Okuma metni:

──────────────────────────────

Gariptir ki yönetmen James Huth, Red Kit ile ilgilenmediği kadar yan karakterler ile ilgileniyor. Jesse James’in “artık yeter” dedirten Shakespeare tiratları ya da Billy The Kid’in sinir bozuculuğuna doyuyorsunuz ama Red Kit’e dair akıllarda kala kala gönlünü kaptırdığı kadına atmış olduğu okkalu tokat kalıyor (zaman insanları değiştiriyor tabi). Filmin kendini toparlamasını sağlayan en önemli etken ise, sondaki devasa poker mekanizması (Vegas’ın temelleri mi atılıyor nedir?). Neden bilmiyorum ama bu kısım, başarısız bir steampunk örneği olan Wild Wild West’i de çokça hatırlattı.

──────────────────────────────

Sağlanan veriler:
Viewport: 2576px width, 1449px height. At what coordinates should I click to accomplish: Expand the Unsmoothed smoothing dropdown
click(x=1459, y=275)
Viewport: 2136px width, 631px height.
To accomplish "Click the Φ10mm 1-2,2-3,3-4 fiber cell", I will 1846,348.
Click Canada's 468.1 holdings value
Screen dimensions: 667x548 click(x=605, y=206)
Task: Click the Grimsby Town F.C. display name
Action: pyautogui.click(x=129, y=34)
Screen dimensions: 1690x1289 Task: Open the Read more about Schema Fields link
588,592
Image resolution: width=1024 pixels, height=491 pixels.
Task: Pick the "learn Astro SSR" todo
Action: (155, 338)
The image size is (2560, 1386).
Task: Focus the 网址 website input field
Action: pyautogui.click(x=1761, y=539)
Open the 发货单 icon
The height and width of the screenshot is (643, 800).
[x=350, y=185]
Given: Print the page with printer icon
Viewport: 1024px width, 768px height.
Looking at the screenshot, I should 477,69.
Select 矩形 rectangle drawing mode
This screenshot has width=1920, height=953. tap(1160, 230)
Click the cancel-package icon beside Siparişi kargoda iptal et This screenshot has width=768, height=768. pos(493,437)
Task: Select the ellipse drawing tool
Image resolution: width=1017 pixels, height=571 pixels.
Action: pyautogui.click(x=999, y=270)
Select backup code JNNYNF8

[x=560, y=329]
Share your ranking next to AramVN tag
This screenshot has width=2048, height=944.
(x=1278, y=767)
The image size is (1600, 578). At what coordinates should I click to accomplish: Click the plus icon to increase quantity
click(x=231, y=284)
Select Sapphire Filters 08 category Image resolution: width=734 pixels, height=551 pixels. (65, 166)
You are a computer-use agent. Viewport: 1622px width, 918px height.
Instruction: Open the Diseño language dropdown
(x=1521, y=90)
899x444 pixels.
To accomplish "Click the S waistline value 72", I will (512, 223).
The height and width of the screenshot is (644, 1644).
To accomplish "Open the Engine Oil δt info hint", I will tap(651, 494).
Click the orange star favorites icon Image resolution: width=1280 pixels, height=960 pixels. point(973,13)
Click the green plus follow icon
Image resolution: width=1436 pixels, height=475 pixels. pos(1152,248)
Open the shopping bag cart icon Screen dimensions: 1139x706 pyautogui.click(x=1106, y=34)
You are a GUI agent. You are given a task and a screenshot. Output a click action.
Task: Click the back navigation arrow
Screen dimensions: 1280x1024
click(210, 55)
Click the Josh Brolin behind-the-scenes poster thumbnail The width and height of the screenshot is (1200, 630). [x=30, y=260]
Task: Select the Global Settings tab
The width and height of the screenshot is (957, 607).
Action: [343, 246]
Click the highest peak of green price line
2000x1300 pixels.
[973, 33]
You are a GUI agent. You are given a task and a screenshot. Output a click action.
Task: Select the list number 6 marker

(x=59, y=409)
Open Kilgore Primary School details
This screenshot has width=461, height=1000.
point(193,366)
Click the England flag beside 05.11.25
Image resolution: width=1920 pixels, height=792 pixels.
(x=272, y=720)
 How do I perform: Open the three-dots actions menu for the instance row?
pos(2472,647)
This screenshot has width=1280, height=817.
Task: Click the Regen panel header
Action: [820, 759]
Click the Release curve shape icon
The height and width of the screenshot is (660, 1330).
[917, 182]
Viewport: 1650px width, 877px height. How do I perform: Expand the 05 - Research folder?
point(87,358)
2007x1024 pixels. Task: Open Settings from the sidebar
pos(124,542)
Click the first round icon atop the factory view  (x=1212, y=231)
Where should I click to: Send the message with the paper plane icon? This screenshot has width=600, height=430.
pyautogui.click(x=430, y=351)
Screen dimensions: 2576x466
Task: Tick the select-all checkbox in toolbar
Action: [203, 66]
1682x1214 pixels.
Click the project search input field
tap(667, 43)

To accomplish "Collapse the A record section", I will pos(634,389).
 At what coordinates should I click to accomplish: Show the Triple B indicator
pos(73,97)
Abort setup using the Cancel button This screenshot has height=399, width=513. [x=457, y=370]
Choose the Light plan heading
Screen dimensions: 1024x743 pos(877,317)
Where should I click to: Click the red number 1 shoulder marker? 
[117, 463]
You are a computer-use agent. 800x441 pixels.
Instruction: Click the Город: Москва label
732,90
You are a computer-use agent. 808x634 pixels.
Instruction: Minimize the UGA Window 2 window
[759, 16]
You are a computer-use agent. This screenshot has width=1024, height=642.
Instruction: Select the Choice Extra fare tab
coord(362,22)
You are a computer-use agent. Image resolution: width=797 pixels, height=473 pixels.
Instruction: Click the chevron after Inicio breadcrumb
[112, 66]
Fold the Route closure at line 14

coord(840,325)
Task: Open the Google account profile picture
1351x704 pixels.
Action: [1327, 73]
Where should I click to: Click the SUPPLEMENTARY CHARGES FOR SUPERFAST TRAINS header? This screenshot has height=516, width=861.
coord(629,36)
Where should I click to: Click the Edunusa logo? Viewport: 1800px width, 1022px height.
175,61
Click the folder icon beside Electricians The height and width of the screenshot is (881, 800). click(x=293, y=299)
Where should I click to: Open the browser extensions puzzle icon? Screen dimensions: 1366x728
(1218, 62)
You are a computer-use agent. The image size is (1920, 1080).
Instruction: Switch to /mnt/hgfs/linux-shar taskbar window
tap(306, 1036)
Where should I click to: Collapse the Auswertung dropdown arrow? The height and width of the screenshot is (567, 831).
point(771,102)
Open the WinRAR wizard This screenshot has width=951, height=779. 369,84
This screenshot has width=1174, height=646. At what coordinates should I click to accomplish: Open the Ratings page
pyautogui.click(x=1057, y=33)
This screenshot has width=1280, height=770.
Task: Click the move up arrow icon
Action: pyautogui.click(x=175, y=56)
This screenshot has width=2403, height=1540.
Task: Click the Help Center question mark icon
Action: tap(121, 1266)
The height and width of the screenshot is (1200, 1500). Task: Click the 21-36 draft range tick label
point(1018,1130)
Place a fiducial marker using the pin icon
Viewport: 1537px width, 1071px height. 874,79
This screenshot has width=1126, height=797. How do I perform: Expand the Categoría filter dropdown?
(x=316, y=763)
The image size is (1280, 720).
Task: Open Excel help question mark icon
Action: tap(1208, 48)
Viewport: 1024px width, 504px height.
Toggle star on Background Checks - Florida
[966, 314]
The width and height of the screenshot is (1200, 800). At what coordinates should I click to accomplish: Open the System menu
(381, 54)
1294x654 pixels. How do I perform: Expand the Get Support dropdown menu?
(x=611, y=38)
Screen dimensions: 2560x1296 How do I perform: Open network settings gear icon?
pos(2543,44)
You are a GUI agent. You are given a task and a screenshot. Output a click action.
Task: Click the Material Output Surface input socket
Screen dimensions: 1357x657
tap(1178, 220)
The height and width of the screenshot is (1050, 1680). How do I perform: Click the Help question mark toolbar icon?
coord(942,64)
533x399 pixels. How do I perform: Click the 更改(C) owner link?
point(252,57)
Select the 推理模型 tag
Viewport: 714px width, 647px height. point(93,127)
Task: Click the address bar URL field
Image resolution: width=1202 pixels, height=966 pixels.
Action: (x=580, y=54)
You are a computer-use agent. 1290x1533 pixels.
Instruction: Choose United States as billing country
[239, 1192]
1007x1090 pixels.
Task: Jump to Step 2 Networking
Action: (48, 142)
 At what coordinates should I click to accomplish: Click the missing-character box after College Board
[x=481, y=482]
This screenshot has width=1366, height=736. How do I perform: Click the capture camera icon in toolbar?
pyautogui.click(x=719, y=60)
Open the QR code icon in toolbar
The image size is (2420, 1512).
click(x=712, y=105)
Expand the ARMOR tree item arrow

──────────────────────────────

Okuma metninde "Gariptir ki yönetmen" ile "de çokça hatırlattı." arasındaki kısmı, bu iki ifade de dahil olmak üzere, hiçbir değişiklik yapmadan yineleyin. Kayıtlara gerek yok.

Gariptir ki yönetmen James Huth, Red Kit ile ilgilenmediği kadar yan karakterler ile ilgileniyor. Jesse James’in “artık yeter” dedirten Shakespeare tiratları ya da Billy The Kid’in sinir bozuculuğuna doyuyorsunuz ama Red Kit’e dair akıllarda kala kala gönlünü kaptırdığı kadına atmış olduğu okkalu tokat kalıyor (zaman insanları değiştiriyor tabi). Filmin kendini toparlamasını sağlayan en önemli etken ise, sondaki devasa poker mekanizması (Vegas’ın temelleri mi atılıyor nedir?). Neden bilmiyorum ama bu kısım, başarısız bir steampunk örneği olan Wild Wild West’i de çokça hatırlattı.